Chi ha spiegato che era un referendum contro le trivelle e per una nuova politica energetica non è riuscito a spiegarlo alle persone. Inoltre, non era neanche un referendum per costruire una nuova politica energetica perché la politica energetica che investe sulle rinnovabili è già stata messa in atto e l’Italia ha già raggiunto gli obiettivi fissati per il 2020 rispetto alla produzione e al consumo delle energie rinnovabili, senza dimenticare che abbiamo iniziato anche a chiudere le centrali a carbone e due saranno riconvertite, abbiamo investito tanto sugli ecobonus perché dobbiamo risparmiare energia. Il Governo, quindi, sta lavorando in questa direzione da tempo.
Altri hanno spiegato che era un referendum pro o contro Renzi e ancora adesso si discute di Renzi ma Renzi non ha detto “Ho vinto io”, ha detto “hanno vinto i lavoratori”.
In merito al referendum sulle riforme previsto per ottobre, invece, va considerato il fatto che il governo ha fatto della riforma costituzionale uno dei pilastri di questa legislatura, quindi, è evidente che se il referendum di ottobre fosse bocciato dai cittadini si dovrebbero anche trarre delle conseguenze politiche ma da questo a trasformarlo anche in referendum sul governo a prescindere dal merito, come si è fatto sulle trivellazioni, trovo che ce ne passi.
Dovremo mettere i cittadini nelle condizioni di capire che cosa c’è scritto nella riforma costituzionale e decidere sulla base dei cambiamenti che questa prevede.
Sulla questione dei referendum, gli esponenti di M5S dimenticano che nella riforma costituzionale (che loro non hanno votato) si introducono anche i referendum propositivi e si riduce il quorum se si raccolgono 800mila firme, proprio al fine di rilanciare questi strumenti di democrazia diretta.
Il referendum sulla riforma costituzionale ha sicuramente un valore politico, a prescindere dal Presidente del Consiglio.
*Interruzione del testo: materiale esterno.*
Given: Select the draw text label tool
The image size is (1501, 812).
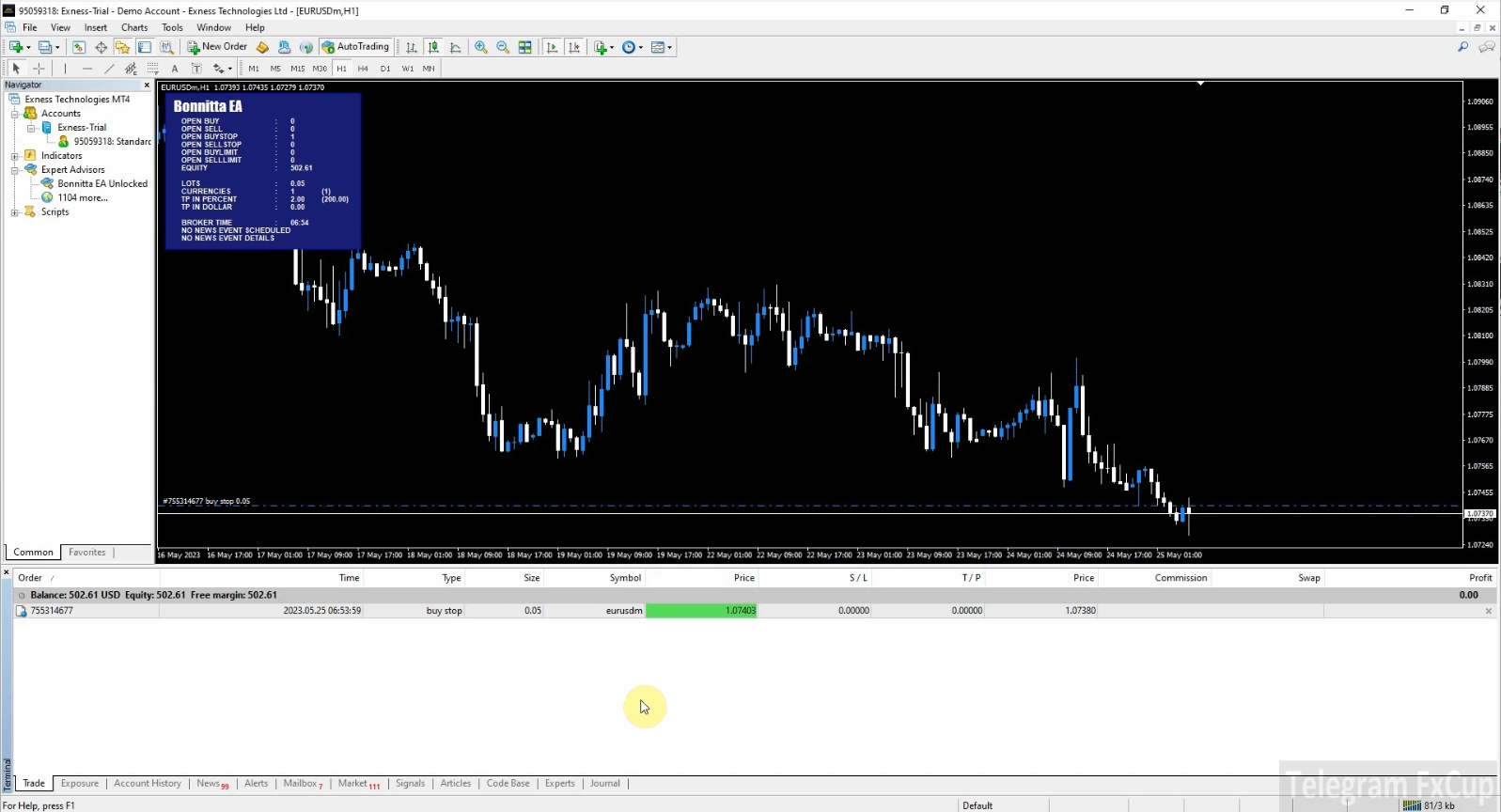Looking at the screenshot, I should pos(196,69).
È evidente che questo governo ha fatto una bandiera della riforma costituzionale, del superamento del bicameralismo perfetto, della riduzione del numero dei parlamentari e della chiusura di alcuni istituti ma anche di una serie di norme sulle Regioni e sul Titolo V. Auspico che si potrà discutere nel merito di queste questioni, sarebbe stravagante se diventasse un referendum pro o contro qualcuno, vista anche la complessità della materia. C’è un’idea di Paese dentro a questa riforma costituzionale e dovremo spiegarla alle persone e cercheremo un confronto sul merito.
Se nel referendum di ottobre dovesse passare un’idea diversa rispetto al sostegno alla riforma costituzionale, è evidente che bisognerà trarne le conseguenze ma non solo il Presidente del Consiglio, perché significa che tutti non avremo saputo convincere che ciò per cui si è lavorato in questi due anni può essere un’occasione di rilancio e di fare una parte di quelle riforme di cui il Paese ha bisogno, a partire dalle istituzioni e dalla politica.
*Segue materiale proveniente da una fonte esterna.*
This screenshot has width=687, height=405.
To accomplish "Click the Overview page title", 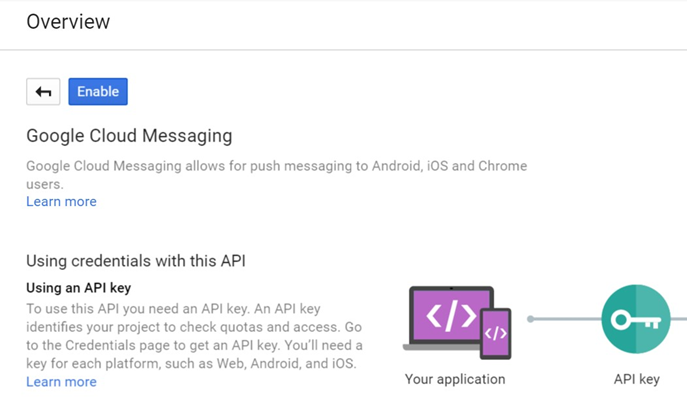I will 68,22.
Il Presidente del Consiglio nel suo primo intervento aveva detto che l’Italia chiedeva di riformare la politica e noi avremmo dovuto essere in grado di riformarla a partire da noi stessi e dalle istituzioni. Alcune cose sono state fatte con l’abolizione del finanziamento pubblico; con la riforma costituzionale si fa un altro passo. Dovremo farlo capire agli italiani affinché le persone votino sul merito e non su Renzi.